*Job*. Output, as a numbered list with blank lines left out, the part of the entries that opens with the line containing "Given: Click the Machine" and closes with the line containing "point(33,45)", both of those lines included.
# START OF Dataset excerpts
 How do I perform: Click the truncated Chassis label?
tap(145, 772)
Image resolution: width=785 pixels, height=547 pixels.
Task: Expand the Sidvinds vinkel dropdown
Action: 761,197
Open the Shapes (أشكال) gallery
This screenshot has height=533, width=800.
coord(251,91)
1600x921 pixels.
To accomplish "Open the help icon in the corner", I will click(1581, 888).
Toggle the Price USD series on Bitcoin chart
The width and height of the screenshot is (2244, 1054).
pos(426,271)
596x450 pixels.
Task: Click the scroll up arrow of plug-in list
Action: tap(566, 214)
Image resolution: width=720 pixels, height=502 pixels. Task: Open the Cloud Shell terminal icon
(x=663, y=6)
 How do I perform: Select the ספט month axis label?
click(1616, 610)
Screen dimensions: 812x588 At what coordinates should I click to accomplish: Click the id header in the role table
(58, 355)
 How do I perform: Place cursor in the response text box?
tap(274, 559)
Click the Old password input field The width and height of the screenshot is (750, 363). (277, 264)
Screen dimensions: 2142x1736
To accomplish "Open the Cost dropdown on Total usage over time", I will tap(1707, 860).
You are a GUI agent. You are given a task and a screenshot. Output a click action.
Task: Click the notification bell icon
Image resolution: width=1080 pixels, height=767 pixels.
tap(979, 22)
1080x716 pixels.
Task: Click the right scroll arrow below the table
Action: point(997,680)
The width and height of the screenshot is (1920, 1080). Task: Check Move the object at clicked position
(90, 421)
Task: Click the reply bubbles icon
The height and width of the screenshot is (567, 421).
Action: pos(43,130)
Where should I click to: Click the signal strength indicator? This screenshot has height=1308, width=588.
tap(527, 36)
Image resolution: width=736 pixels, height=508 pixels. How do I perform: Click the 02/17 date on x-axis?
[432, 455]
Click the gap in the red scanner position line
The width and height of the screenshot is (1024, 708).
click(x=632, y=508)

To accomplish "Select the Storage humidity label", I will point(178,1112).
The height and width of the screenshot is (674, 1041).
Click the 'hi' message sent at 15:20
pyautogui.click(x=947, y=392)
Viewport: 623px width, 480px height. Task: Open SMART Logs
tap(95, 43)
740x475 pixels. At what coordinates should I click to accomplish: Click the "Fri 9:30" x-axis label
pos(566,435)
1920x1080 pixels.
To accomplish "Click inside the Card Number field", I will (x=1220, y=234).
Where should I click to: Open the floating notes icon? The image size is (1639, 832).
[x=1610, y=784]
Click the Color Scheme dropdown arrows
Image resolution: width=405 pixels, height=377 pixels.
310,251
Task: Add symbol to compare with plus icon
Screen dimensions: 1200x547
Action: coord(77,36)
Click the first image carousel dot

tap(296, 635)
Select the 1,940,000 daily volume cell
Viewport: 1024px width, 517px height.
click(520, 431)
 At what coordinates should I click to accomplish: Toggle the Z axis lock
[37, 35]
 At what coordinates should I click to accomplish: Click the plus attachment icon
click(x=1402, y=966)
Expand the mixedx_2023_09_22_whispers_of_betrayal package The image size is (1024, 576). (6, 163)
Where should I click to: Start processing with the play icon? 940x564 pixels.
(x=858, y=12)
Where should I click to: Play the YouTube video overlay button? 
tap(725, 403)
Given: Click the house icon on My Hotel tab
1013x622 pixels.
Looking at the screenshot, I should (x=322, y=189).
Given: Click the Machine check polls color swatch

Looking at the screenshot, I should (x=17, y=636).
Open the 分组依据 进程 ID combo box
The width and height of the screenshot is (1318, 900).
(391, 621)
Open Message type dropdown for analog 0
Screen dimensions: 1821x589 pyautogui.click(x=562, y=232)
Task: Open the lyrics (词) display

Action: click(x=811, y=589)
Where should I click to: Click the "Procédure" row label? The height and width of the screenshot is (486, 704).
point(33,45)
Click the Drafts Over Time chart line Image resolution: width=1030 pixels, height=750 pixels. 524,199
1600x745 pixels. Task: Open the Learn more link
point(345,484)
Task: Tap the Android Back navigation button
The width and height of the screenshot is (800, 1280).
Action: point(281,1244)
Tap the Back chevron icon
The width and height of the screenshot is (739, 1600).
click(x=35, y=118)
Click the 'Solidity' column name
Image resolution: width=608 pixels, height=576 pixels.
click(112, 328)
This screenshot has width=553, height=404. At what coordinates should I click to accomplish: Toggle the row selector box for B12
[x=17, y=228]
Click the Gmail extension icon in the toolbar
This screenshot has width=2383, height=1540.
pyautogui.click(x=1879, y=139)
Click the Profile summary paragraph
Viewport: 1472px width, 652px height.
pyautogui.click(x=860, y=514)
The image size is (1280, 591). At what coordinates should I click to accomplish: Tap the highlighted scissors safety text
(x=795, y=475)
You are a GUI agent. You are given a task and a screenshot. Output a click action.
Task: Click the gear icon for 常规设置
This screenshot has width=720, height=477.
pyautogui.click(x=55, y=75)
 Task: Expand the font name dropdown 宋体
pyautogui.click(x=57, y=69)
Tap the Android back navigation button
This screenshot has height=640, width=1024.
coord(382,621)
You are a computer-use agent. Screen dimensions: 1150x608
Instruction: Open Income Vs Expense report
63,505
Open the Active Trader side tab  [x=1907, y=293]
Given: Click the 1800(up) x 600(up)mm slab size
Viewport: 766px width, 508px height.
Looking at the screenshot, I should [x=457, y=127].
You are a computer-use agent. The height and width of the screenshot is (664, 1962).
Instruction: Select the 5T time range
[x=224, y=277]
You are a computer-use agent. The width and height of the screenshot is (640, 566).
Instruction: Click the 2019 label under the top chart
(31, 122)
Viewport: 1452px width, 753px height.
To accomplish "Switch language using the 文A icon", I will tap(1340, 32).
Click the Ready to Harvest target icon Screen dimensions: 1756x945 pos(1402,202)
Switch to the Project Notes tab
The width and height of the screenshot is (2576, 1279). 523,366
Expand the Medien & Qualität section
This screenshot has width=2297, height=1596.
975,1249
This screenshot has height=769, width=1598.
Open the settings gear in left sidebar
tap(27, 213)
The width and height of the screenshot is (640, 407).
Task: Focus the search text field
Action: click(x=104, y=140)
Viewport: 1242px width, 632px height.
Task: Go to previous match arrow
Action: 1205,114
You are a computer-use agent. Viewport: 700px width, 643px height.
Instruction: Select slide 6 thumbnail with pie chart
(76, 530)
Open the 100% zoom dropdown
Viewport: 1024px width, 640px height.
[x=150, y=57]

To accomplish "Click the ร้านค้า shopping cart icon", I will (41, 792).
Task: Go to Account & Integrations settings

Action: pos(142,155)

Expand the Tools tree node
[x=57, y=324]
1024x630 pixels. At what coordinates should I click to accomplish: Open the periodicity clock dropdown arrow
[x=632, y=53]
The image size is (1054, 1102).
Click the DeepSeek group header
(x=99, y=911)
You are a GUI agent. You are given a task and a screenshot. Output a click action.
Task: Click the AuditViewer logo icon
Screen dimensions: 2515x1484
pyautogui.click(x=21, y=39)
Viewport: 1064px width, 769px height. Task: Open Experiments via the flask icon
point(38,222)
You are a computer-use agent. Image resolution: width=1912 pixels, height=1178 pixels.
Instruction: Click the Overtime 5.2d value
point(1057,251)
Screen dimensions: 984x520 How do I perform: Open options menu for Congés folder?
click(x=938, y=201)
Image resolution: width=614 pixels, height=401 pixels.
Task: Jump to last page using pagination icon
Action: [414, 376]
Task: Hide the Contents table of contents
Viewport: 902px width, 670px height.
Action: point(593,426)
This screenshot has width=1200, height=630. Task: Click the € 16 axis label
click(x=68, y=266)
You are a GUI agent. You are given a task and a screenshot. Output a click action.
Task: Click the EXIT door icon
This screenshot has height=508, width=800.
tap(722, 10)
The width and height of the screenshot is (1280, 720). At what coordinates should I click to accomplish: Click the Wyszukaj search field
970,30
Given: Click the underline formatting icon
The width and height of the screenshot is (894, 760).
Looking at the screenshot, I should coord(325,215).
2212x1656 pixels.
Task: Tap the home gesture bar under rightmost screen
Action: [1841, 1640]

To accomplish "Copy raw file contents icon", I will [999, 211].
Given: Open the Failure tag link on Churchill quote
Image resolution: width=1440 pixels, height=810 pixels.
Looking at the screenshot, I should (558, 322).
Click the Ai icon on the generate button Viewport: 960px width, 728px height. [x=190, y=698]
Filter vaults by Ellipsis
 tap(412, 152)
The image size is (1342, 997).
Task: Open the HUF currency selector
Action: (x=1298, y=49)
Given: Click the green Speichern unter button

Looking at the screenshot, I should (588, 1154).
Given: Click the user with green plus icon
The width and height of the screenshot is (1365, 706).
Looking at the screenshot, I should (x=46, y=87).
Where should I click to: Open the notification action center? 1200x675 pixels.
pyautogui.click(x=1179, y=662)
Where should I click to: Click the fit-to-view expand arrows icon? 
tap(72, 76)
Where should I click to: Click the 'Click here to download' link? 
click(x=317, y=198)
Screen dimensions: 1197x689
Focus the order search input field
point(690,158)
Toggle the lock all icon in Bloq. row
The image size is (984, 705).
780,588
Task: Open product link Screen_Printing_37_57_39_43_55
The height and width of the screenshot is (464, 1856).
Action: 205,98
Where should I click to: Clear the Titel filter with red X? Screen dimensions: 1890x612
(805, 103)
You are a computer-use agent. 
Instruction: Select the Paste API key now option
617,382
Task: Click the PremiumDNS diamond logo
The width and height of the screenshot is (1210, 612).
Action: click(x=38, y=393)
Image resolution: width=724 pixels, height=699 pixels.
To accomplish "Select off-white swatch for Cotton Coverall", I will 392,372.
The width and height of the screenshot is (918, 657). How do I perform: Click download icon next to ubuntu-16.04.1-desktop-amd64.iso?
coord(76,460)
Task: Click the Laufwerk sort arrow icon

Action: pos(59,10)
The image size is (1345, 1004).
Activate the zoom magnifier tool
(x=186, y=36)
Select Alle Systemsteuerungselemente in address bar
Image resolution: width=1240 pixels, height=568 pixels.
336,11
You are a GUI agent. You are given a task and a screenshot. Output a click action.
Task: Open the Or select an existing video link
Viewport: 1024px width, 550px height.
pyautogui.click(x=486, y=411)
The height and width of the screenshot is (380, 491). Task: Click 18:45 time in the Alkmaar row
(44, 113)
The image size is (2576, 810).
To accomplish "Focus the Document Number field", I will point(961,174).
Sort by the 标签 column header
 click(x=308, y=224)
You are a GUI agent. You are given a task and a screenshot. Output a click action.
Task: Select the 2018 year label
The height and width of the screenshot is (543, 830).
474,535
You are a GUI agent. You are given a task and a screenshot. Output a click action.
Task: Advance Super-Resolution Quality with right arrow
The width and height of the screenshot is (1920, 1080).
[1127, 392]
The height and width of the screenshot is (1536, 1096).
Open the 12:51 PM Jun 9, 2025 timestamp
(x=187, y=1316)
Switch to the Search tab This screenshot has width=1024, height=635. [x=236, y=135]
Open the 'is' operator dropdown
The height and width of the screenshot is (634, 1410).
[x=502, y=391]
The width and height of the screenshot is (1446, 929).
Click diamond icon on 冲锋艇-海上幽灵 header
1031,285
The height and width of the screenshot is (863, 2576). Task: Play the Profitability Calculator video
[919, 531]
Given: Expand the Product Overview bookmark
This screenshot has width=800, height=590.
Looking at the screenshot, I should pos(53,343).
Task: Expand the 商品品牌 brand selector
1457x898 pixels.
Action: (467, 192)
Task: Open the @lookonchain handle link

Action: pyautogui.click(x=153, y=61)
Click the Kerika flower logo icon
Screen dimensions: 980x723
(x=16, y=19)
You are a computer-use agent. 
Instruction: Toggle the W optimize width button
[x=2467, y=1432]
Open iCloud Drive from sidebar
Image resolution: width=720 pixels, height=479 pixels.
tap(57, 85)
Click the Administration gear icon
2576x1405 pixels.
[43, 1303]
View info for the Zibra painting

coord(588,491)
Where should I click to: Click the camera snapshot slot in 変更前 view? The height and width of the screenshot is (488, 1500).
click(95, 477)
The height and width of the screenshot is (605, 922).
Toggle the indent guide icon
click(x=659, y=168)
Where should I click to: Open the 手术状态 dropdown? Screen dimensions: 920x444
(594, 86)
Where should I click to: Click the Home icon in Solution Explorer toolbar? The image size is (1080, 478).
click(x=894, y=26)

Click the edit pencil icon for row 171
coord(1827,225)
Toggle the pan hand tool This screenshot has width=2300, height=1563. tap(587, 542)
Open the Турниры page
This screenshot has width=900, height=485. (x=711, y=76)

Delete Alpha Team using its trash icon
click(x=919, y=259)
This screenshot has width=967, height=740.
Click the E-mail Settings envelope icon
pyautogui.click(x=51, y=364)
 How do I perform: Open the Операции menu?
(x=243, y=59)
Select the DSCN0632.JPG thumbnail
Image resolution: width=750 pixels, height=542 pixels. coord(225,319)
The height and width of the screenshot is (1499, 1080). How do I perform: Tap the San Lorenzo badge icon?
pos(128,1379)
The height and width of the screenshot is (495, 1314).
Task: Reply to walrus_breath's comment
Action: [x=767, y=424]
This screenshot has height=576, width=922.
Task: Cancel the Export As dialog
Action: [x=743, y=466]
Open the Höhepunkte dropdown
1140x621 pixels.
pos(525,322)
# END OF Dataset excerpts
*Solution to this problem*.
1. Given: Click the Machine check polls color swatch
2. Looking at the screenshot, I should (x=17, y=636).
3. Open the 分组依据 进程 ID combo box
4. The width and height of the screenshot is (1318, 900).
5. (391, 621)
6. Open Message type dropdown for analog 0
7. Screen dimensions: 1821x589 pyautogui.click(x=562, y=232)
8. Task: Open the lyrics (词) display
9. Action: click(x=811, y=589)
10. Where should I click to: Click the "Procédure" row label? The height and width of the screenshot is (486, 704).
11. point(33,45)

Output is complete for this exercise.